▶ _WHAT YOU WILL DO_
From the material below, work out how many lines contain "Given" and answer with the number only.

▶ _RAW DATA_
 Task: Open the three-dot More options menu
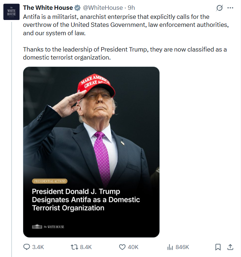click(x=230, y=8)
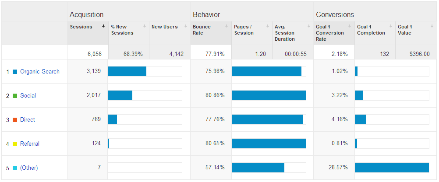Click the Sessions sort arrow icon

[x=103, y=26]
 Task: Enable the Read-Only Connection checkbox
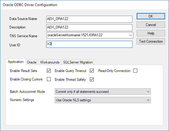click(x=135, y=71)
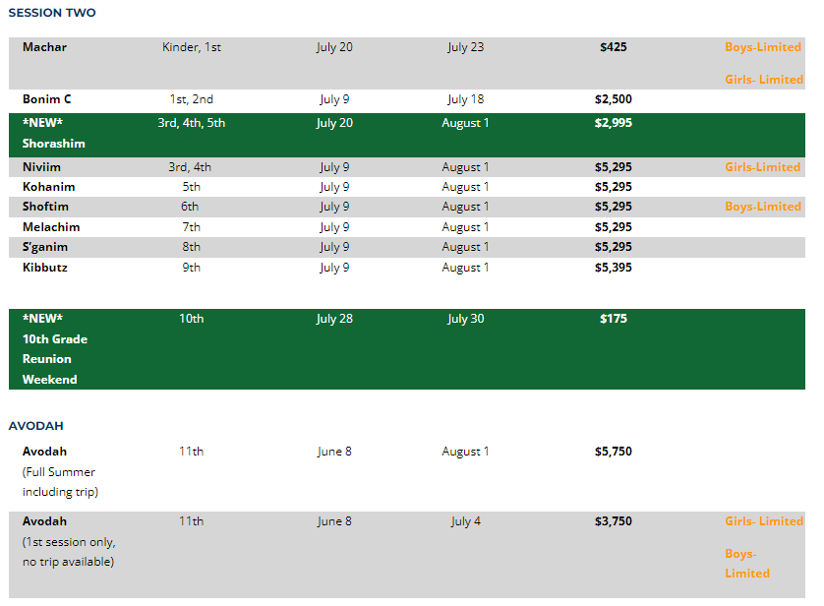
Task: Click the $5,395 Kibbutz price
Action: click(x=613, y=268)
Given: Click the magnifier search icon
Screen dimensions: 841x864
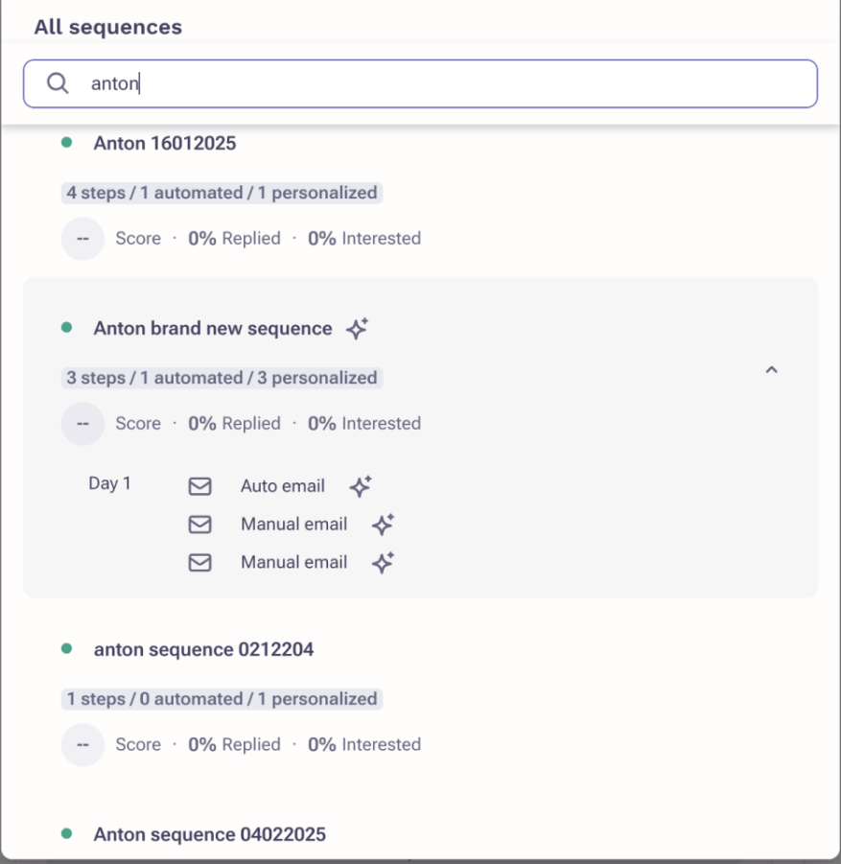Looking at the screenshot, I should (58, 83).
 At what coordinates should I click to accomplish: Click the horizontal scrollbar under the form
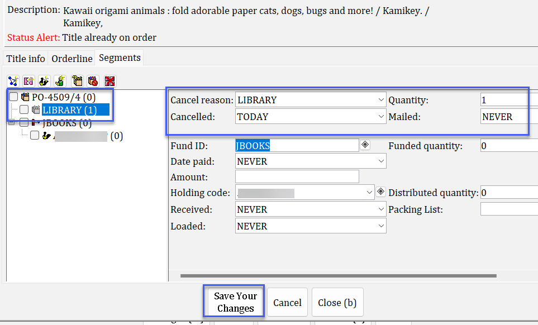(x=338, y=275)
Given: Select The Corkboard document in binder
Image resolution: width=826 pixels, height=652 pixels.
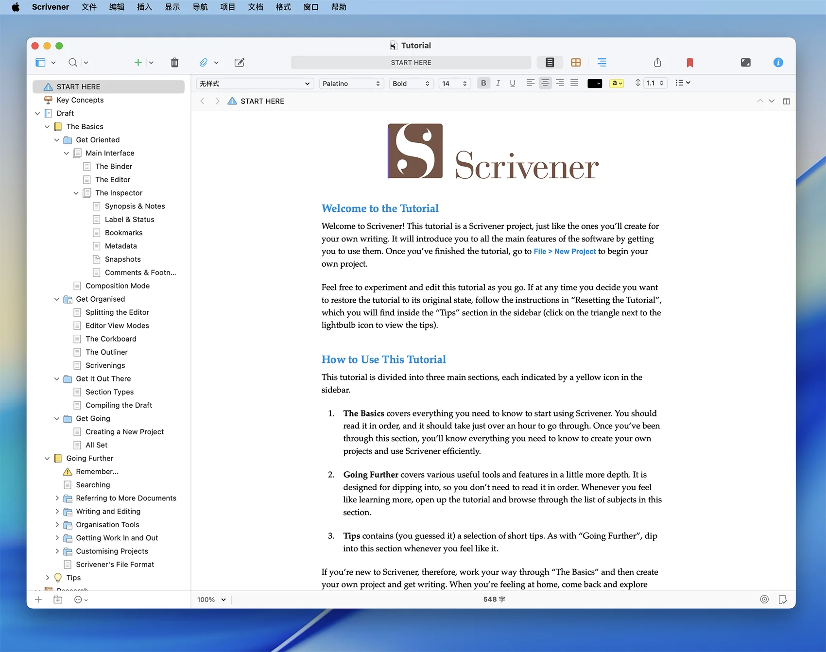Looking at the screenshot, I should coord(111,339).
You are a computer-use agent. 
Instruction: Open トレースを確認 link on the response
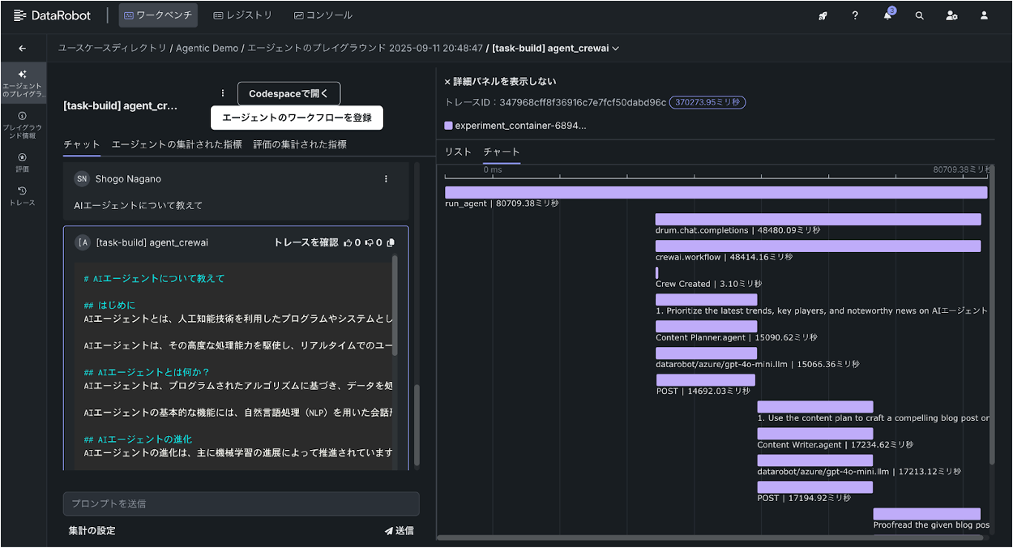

▶ _ANSWER SPACE_
2